ABOUT THIS EXERCISE
Rewrite the tumor purity text starting at "Fig 5. Correlation" and ending at "tumor-derived organoid sample.", with "dot" replaced by "point".

SUPPLIED TEXT
Metastatic colorectal adenocarcinoma tumor purity assessment from whole exome sequencing data

Abstract

Tumors rich in stroma are associated with advanced stage and poor prognosis in colorectal adenocarcinoma (CRC). Abundance of stromal cells also has implications for genomic analysis of patient tumors as it may prevent detection of somatic mutations. As part of our efforts to interrogate stroma-cancer cell interactions and to identify actionable therapeutic targets in metastatic CRC, we aimed to determine the proportion of stroma embedded in hepatic CRC metastases by performing computational tumor purity analysis based on whole exome sequencing data (WES). Unlike previous studies focusing on histopathologically prescreened samples, we used an unbiased in-house collection of tumor specimens. WES from CRC liver metastasis samples were utilized to evaluate stromal content and to assess the performance of three in silico tumor purity tools, ABSOLUTE, Sequenza and PureCN. Matching tumor derived organoids were analyzed as a high purity control as they are enriched in cancer cells. Computational purity estimates were compared to those from a histopathological assessment conducted by a board-certified pathologist. According to all computational methods, metastatic specimens had a median tumor purity of 30% whereas the organoids were enriched for cancer cells with a median purity estimate of 94%. In line with this, variant allele frequencies (VAFs) of oncogenes and tumor suppressor genes were undetectable or low in most patient tumors, but higher in matching organoid cultures. Positive correlation was observed between VAFs and in silico tumor purity estimates. Sequenza and PureCN produced concordant results whereas ABSOLUTE yielded lower purity estimates for all samples. Our data shows that unbiased sample selection combined with molecular, computational, and histopathological tumor purity assessment is critical to determine the level of stroma embedded in metastatic colorectal adenocarcinoma.

Fig 1. In silico tumor purity assessment using whole-exome sequencing data and ABSOLUTE, Sequenza and PureCN tools.

ABSOLUTE was run with the max.non.clonal parameter set to either 30% or 50%. CRCLM tumors (A) and tumor-derived organoids (B) from 6 patients for whom matching normal DNA was available were analyzed. (C) Tumor purity estimates of samples with known ratios of normal and tumor DNA from patient CR1121. PDO; patient-derived tumor organoids, PDXO; patient-derived xenograft organoids.

Fig 2. PureCN tumor purity assessment of CRCLM patient tumors from 12 patients using tumor only data.

Fig 3. Representative H&E stained section of the patient CR726 FFPE CRCLM tumor sample.

Tumor area is outlined with cyan and the zoomed in area within it in yellow.

Fig 4

Variant allele frequencies of the pathogenic single nucleotide variants detected in CRCLM tumors (A) from 18 patients and in tumor organoids (B) derived from 6 of these patients. PDO; patient-derived tumor organoids, PDXO; patient-derived xenograft organoids. Amino acid change of each variant is displayed within the heatmap cells.

Fig 5. Correlation between the variant allele frequency (VAF) of the most prevalent pathogenic variant in each sample and of in silico and pathologist tumor purity results.

(A) and (B) ABSOLUTE, (C) Sequenza, (D) PureCN, or (E.) pathologist tumor purity assessment. (F) Correlation between the PureCN in silico tumor purity results and pathologist purity assessment. Each dot represents a patient tumor specimen or a tumor-derived organoid sample.

Fig 6. PureCN tumor purity estimates with mean and standard deviation for all 18 patients grouped by their chemotherapy status prior to hepatectomy.

DATA
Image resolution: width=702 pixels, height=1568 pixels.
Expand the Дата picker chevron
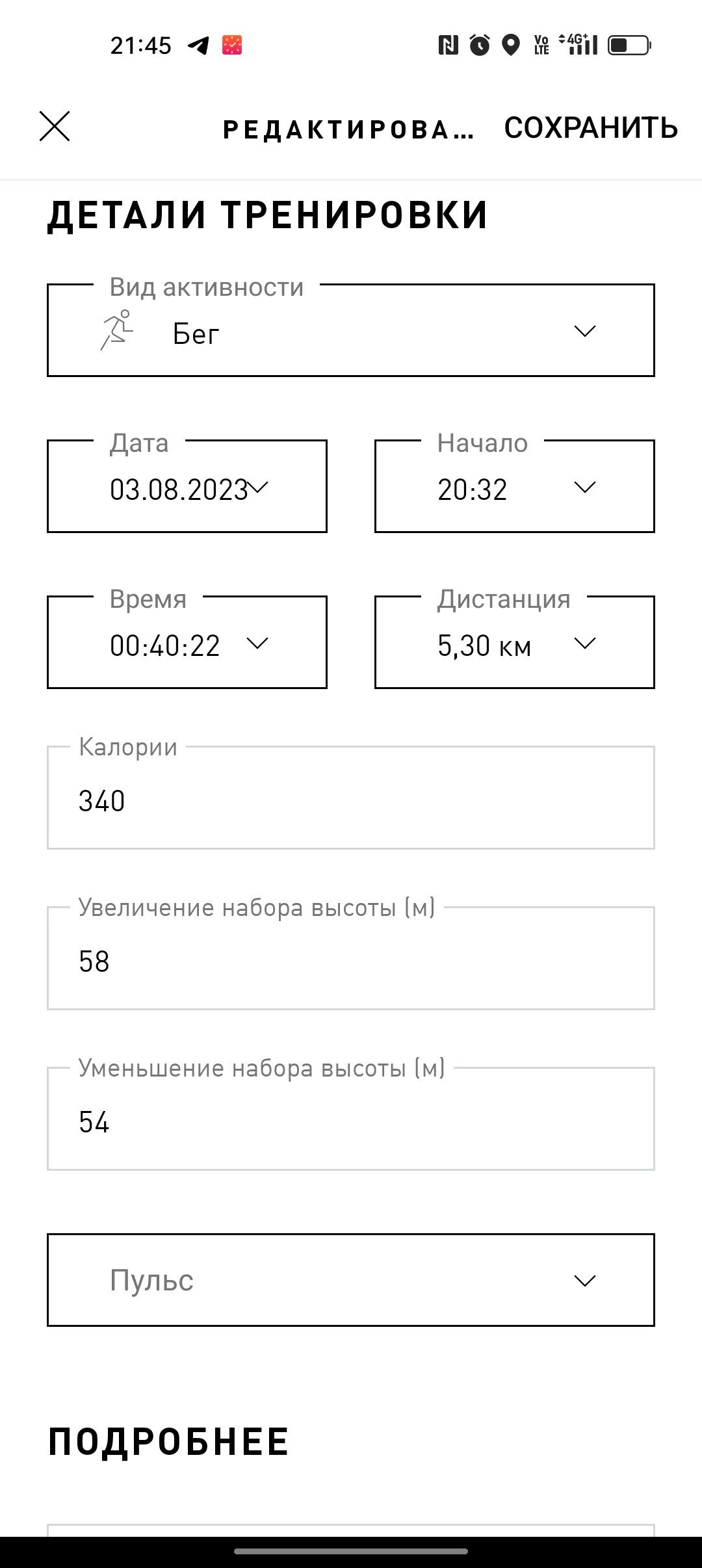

YOUR SOLUTION
Fig 5. Correlation between the variant allele frequency (VAF) of the most prevalent pathogenic variant in each sample and of in silico and pathologist tumor purity results.

(A) and (B) ABSOLUTE, (C) Sequenza, (D) PureCN, or (E.) pathologist tumor purity assessment. (F) Correlation between the PureCN in silico tumor purity results and pathologist purity assessment. Each point represents a patient tumor specimen or a tumor-derived organoid sample.